======== DATA FOR THIS EXERCISE

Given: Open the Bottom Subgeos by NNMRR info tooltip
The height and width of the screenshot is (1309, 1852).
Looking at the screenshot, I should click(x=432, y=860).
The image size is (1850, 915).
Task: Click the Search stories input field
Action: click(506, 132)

================

THE REQUEST → Rewrite the entries above with "Given" replaced by "Instruction", keeping everything else the same.

EXERCISE ANSWER →
Instruction: Open the Bottom Subgeos by NNMRR info tooltip
The height and width of the screenshot is (1309, 1852).
Looking at the screenshot, I should click(x=432, y=860).
The image size is (1850, 915).
Task: Click the Search stories input field
Action: click(506, 132)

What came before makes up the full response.